## Aim of the task:
Line by line, transcribe the listing below exactly.

## Data provided:
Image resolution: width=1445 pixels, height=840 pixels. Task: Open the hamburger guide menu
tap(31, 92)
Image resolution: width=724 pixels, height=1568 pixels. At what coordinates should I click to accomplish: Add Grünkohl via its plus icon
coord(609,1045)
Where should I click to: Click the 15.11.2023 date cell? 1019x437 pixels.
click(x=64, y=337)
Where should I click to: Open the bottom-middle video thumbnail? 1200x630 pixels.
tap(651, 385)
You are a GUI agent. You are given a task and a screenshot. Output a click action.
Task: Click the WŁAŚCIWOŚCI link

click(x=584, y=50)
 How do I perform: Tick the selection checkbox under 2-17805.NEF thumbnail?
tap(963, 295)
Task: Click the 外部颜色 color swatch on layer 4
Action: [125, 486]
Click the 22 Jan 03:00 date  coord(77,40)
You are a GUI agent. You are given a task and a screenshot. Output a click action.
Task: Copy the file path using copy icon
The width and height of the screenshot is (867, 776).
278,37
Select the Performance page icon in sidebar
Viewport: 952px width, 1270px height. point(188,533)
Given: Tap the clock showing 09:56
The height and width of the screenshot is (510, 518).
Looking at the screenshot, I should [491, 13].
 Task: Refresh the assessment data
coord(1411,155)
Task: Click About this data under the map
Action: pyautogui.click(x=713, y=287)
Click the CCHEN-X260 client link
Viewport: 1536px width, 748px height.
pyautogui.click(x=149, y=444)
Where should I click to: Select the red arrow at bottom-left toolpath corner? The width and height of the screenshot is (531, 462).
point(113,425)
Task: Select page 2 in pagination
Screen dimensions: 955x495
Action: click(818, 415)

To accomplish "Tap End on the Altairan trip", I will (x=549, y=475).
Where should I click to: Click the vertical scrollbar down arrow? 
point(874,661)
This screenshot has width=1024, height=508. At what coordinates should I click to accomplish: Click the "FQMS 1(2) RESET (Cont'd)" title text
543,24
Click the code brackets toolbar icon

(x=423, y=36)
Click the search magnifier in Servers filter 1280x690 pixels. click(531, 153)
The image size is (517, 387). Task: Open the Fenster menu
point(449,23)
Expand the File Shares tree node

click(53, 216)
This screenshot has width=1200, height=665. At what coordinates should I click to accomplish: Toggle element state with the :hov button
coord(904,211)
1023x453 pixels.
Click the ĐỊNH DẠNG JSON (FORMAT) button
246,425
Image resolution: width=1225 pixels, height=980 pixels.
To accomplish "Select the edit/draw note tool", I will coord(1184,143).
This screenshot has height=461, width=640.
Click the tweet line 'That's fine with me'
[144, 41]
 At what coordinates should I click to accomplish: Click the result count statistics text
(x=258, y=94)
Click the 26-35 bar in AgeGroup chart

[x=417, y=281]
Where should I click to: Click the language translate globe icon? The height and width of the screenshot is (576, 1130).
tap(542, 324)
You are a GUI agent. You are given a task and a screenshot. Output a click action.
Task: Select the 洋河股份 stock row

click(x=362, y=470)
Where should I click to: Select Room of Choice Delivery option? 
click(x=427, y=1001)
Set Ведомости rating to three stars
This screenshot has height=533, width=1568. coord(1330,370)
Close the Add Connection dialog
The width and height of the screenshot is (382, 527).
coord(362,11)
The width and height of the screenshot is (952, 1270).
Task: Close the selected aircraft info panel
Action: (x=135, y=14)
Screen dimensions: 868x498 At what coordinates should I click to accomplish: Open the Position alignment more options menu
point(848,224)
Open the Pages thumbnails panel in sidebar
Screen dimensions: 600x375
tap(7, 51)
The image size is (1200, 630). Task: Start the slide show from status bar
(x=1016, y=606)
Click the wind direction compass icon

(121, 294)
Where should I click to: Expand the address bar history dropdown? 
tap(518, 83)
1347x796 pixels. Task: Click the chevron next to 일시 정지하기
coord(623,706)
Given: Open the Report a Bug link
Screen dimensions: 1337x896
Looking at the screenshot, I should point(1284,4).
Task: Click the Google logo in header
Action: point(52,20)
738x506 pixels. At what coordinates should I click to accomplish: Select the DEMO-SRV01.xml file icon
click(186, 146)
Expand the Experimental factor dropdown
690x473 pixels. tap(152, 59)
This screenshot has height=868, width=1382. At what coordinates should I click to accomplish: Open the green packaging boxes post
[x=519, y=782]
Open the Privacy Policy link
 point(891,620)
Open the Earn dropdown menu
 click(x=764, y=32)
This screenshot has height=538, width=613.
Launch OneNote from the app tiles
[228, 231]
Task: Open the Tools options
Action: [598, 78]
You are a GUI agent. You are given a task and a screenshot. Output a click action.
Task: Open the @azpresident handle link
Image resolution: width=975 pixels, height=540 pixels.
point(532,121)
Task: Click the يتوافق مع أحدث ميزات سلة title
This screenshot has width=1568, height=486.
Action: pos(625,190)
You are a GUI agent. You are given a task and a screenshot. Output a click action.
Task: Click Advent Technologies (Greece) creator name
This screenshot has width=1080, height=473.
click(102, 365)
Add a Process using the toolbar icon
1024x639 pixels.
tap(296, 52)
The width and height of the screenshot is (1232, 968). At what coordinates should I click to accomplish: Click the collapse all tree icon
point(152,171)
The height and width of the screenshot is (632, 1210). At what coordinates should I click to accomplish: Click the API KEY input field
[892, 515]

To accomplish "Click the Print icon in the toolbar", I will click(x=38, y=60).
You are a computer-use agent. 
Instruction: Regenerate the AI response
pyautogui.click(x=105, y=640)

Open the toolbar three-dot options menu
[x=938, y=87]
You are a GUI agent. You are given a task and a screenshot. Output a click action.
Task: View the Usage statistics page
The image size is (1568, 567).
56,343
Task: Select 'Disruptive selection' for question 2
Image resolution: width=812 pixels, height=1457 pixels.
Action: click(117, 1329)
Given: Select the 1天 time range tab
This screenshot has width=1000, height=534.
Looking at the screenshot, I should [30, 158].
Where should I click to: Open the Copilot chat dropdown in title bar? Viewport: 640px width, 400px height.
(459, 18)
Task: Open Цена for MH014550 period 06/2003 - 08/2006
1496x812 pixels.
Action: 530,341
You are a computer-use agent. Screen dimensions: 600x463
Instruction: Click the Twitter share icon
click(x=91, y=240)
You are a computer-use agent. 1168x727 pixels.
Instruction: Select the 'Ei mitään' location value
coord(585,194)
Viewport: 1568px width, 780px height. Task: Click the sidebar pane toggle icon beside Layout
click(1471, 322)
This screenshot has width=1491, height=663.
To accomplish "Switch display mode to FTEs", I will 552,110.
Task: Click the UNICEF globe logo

## Final answer:
Image resolution: width=1445 pixels, height=840 pixels. Task: Open the hamburger guide menu
tap(31, 92)
Image resolution: width=724 pixels, height=1568 pixels. At what coordinates should I click to accomplish: Add Grünkohl via its plus icon
coord(609,1045)
Where should I click to: Click the 15.11.2023 date cell? 1019x437 pixels.
click(x=64, y=337)
Where should I click to: Open the bottom-middle video thumbnail? 1200x630 pixels.
tap(651, 385)
You are a GUI agent. You are given a task and a screenshot. Output a click action.
Task: Click the WŁAŚCIWOŚCI link

click(x=584, y=50)
 How do I perform: Tick the selection checkbox under 2-17805.NEF thumbnail?
tap(963, 295)
Task: Click the 外部颜色 color swatch on layer 4
Action: [125, 486]
Click the 22 Jan 03:00 date  coord(77,40)
You are a GUI agent. You are given a task and a screenshot. Output a click action.
Task: Copy the file path using copy icon
The width and height of the screenshot is (867, 776).
278,37
Select the Performance page icon in sidebar
Viewport: 952px width, 1270px height. point(188,533)
Given: Tap the clock showing 09:56
The height and width of the screenshot is (510, 518).
Looking at the screenshot, I should [491, 13].
 Task: Refresh the assessment data
coord(1411,155)
Task: Click About this data under the map
Action: pyautogui.click(x=713, y=287)
Click the CCHEN-X260 client link
Viewport: 1536px width, 748px height.
pyautogui.click(x=149, y=444)
Where should I click to: Select the red arrow at bottom-left toolpath corner? The width and height of the screenshot is (531, 462).
point(113,425)
Task: Select page 2 in pagination
Screen dimensions: 955x495
Action: click(818, 415)

To accomplish "Tap End on the Altairan trip", I will (x=549, y=475).
Where should I click to: Click the vertical scrollbar down arrow? 
point(874,661)
This screenshot has width=1024, height=508. At what coordinates should I click to accomplish: Click the "FQMS 1(2) RESET (Cont'd)" title text
543,24
Click the code brackets toolbar icon

(x=423, y=36)
Click the search magnifier in Servers filter 1280x690 pixels. click(531, 153)
The image size is (517, 387). Task: Open the Fenster menu
point(449,23)
Expand the File Shares tree node

click(53, 216)
This screenshot has width=1200, height=665. At what coordinates should I click to accomplish: Toggle element state with the :hov button
coord(904,211)
1023x453 pixels.
Click the ĐỊNH DẠNG JSON (FORMAT) button
246,425
Image resolution: width=1225 pixels, height=980 pixels.
To accomplish "Select the edit/draw note tool", I will coord(1184,143).
This screenshot has height=461, width=640.
Click the tweet line 'That's fine with me'
[144, 41]
 At what coordinates should I click to accomplish: Click the result count statistics text
(x=258, y=94)
Click the 26-35 bar in AgeGroup chart

[x=417, y=281]
Where should I click to: Click the language translate globe icon? The height and width of the screenshot is (576, 1130).
tap(542, 324)
You are a GUI agent. You are given a task and a screenshot. Output a click action.
Task: Select the 洋河股份 stock row

click(x=362, y=470)
Where should I click to: Select Room of Choice Delivery option? 
click(x=427, y=1001)
Set Ведомости rating to three stars
This screenshot has height=533, width=1568. coord(1330,370)
Close the Add Connection dialog
The width and height of the screenshot is (382, 527).
coord(362,11)
The width and height of the screenshot is (952, 1270).
Task: Close the selected aircraft info panel
Action: (x=135, y=14)
Screen dimensions: 868x498 At what coordinates should I click to accomplish: Open the Position alignment more options menu
point(848,224)
Open the Pages thumbnails panel in sidebar
Screen dimensions: 600x375
tap(7, 51)
The image size is (1200, 630). Task: Start the slide show from status bar
(x=1016, y=606)
Click the wind direction compass icon

(121, 294)
Where should I click to: Expand the address bar history dropdown? 
tap(518, 83)
1347x796 pixels. Task: Click the chevron next to 일시 정지하기
coord(623,706)
Given: Open the Report a Bug link
Screen dimensions: 1337x896
Looking at the screenshot, I should point(1284,4).
Task: Click the Google logo in header
Action: point(52,20)
738x506 pixels. At what coordinates should I click to accomplish: Select the DEMO-SRV01.xml file icon
click(186, 146)
Expand the Experimental factor dropdown
690x473 pixels. tap(152, 59)
This screenshot has height=868, width=1382. At what coordinates should I click to accomplish: Open the green packaging boxes post
[x=519, y=782]
Open the Privacy Policy link
 point(891,620)
Open the Earn dropdown menu
 click(x=764, y=32)
This screenshot has height=538, width=613.
Launch OneNote from the app tiles
[228, 231]
Task: Open the Tools options
Action: [598, 78]
You are a GUI agent. You are given a task and a screenshot. Output a click action.
Task: Open the @azpresident handle link
Image resolution: width=975 pixels, height=540 pixels.
point(532,121)
Task: Click the يتوافق مع أحدث ميزات سلة title
This screenshot has width=1568, height=486.
Action: pos(625,190)
You are a GUI agent. You are given a task and a screenshot. Output a click action.
Task: Click Advent Technologies (Greece) creator name
This screenshot has width=1080, height=473.
click(102, 365)
Add a Process using the toolbar icon
1024x639 pixels.
tap(296, 52)
The width and height of the screenshot is (1232, 968). At what coordinates should I click to accomplish: Click the collapse all tree icon
point(152,171)
The height and width of the screenshot is (632, 1210). At what coordinates should I click to accomplish: Click the API KEY input field
[892, 515]

To accomplish "Click the Print icon in the toolbar", I will click(x=38, y=60).
You are a computer-use agent. 
Instruction: Regenerate the AI response
pyautogui.click(x=105, y=640)

Open the toolbar three-dot options menu
[x=938, y=87]
You are a GUI agent. You are given a task and a screenshot. Output a click action.
Task: View the Usage statistics page
The image size is (1568, 567).
56,343
Task: Select 'Disruptive selection' for question 2
Image resolution: width=812 pixels, height=1457 pixels.
Action: click(117, 1329)
Given: Select the 1天 time range tab
This screenshot has width=1000, height=534.
Looking at the screenshot, I should [30, 158].
Where should I click to: Open the Copilot chat dropdown in title bar? Viewport: 640px width, 400px height.
(459, 18)
Task: Open Цена for MH014550 period 06/2003 - 08/2006
1496x812 pixels.
Action: 530,341
You are a computer-use agent. Screen dimensions: 600x463
Instruction: Click the Twitter share icon
click(x=91, y=240)
You are a computer-use agent. 1168x727 pixels.
Instruction: Select the 'Ei mitään' location value
coord(585,194)
Viewport: 1568px width, 780px height. Task: Click the sidebar pane toggle icon beside Layout
click(1471, 322)
This screenshot has width=1491, height=663.
To accomplish "Switch display mode to FTEs", I will 552,110.
Task: Click the UNICEF globe logo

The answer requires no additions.